- _Work request A_:
Transcribe the stretch from "- (1973–2024) A" through "and Peter Robinson." in the account of Spare's exhibitions.
- _Work request B_:
Write the next part of the account of Spare's exhibitions, picking up after its last line.

- _Exercise passage_:
= Beginning of Section =

Solo exhibitions in the UK include The Craft Centre and Design Gallery, Leeds Art Gallery, Trevelyan College, University of Durham and Cambridge Gallery.

==== Group exhibitions ====

- (1973–2024) A frequent exhibitor at the Royal Academy Summer Exhibition, Spare has exhibited 45 artworks across 31 exhibitions as of the 2024 Academy Summer Show; his work was first selected in 1973.
- (1983) Selected by Nicholas Serota for the 1983 Whitechapel Open Exhibition at the Whitechapel Gallery in the East End of London. Alongside other then emerging artists including Anthony Gormley, Alison Wilding, Axel Hütte, Shirazeh Houshiary, Hannah Collins, Richard Wentworth, Roger Ackling, Vicken Parsons, Eileen Cooper, Richard Wilson, Hughie O'Donoghue, Humphrey Ocean, Jean-Luc Vilmouth, John Keane and Peter Robinson.
- (1986) Spare represented the UK at the Ninth British International Print Biennale in 1986 alongside David Hockney, Richard Hamilton, Eduardo Paolozzi, Howard Hodgkin, Peter Blake, Frank Auerbach, Patrick Caulfield, Joe Tilson, Tess Jaray, and Norman Ackroyd. The 346 exhibitors included Robert Rauschenberg, Roy Lichtenstein, Alex Katz, Frank Stella, Jim Dine, R.B. Kitaj and Elaine de Kooning from the United States, Tadanori Yokoo and Tetsuya Noda from Japan and Emilio Vedova from Italy.
- (1996–97, 1999–2000) Shortlisted four times for the Hunting Art Prize.

= End of Section =

- _Information supplied_:
= Beginning of Section =

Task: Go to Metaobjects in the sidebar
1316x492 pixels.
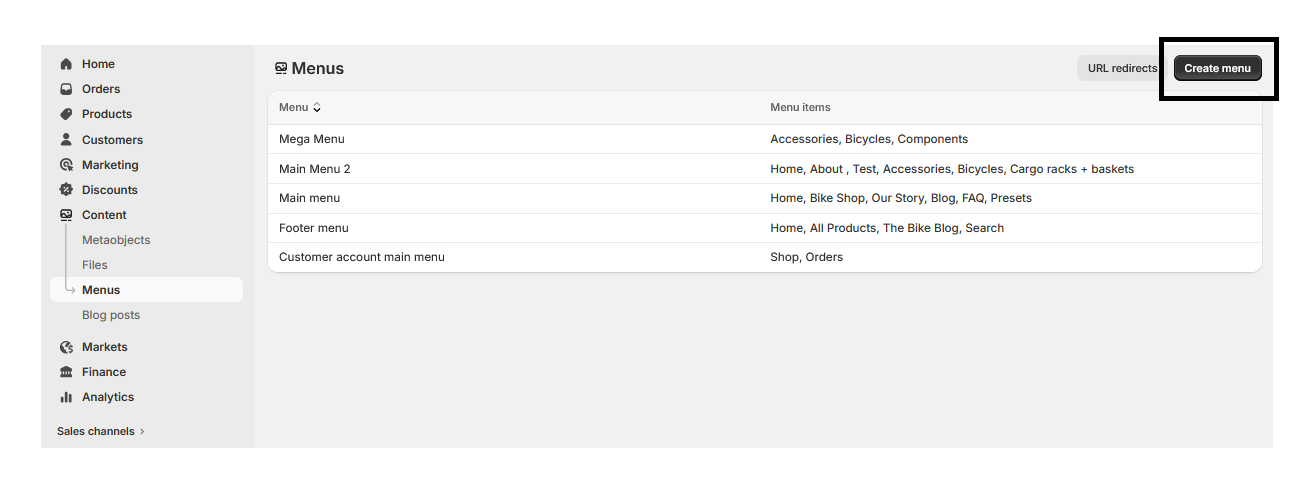Action: point(116,240)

= End of Section =

- _Exercise result A_:
- (1973–2024) A frequent exhibitor at the Royal Academy Summer Exhibition, Spare has exhibited 45 artworks across 31 exhibitions as of the 2024 Academy Summer Show; his work was first selected in 1973.
- (1983) Selected by Nicholas Serota for the 1983 Whitechapel Open Exhibition at the Whitechapel Gallery in the East End of London. Alongside other then emerging artists including Anthony Gormley, Alison Wilding, Axel Hütte, Shirazeh Houshiary, Hannah Collins, Richard Wentworth, Roger Ackling, Vicken Parsons, Eileen Cooper, Richard Wilson, Hughie O'Donoghue, Humphrey Ocean, Jean-Luc Vilmouth, John Keane and Peter Robinson.

- _Exercise result B_:
- (1997, 2005) Spare has twice been an invited exhibitor at The Discerning Eye ING Art Prize exhibition at the Mall Galleries.

Other notable mixed shows with the Royal College of Art, The Royal Society of Painter-Etchers and Engravers, Royal West of England Academy, Royal Cambrian Academy of Art, Royal Hibernian Academy, Society of Graphic Fine Art, Society of Wildlife Artists and the Royal Society of British Artists and galleries including the Mall Galleries, the Folkestone Metropole Galleries, the Whitechapel Gallery and the Barbican Art Gallery.

=== Awards ===
In September 2025, the Open University awarded Spare an honorary degree, Doctor of the University, during a graduation ceremony held at the Barbican Centre in London.

=== Collections ===
Richard Spare's work appears in numerous public and private collections worldwide, including:

- Victoria & Albert Museum, London
- British Library, London
- Leeds Art Gallery
- Museum of London
- Berlin Central and Regional Library
- Federation University Australia, Victoria
- Chelmsford Museum
- Maidstone Museum & Art Gallery
- Aston University, Birmingham
- University of Durham

=== Publications ===
- Cover illustration ('Snowdrop') for poetry publication: Iron String, A. Lighthart, Airlie Press, Oregon, USA. 1 October 2013. ISBN 098210667X
- 'Rowing Boat I' reproduced to exemplify a drypoint in Etching – a guide to traditional techniques, A. Smith, The Crowood Press, 2004. ISBN 1861265972
- Galerie d'Amour, J. Powls, Poetry@MMD, 1998. ISBN 0953478505 Illustrated by Richard Spare and Kay Spare.
- Richard Spare – Printmaker, Beatrice Royal Contemporary Art & Craft, The Beatrice Royal Art Gallery, Tramman Trust, 2000.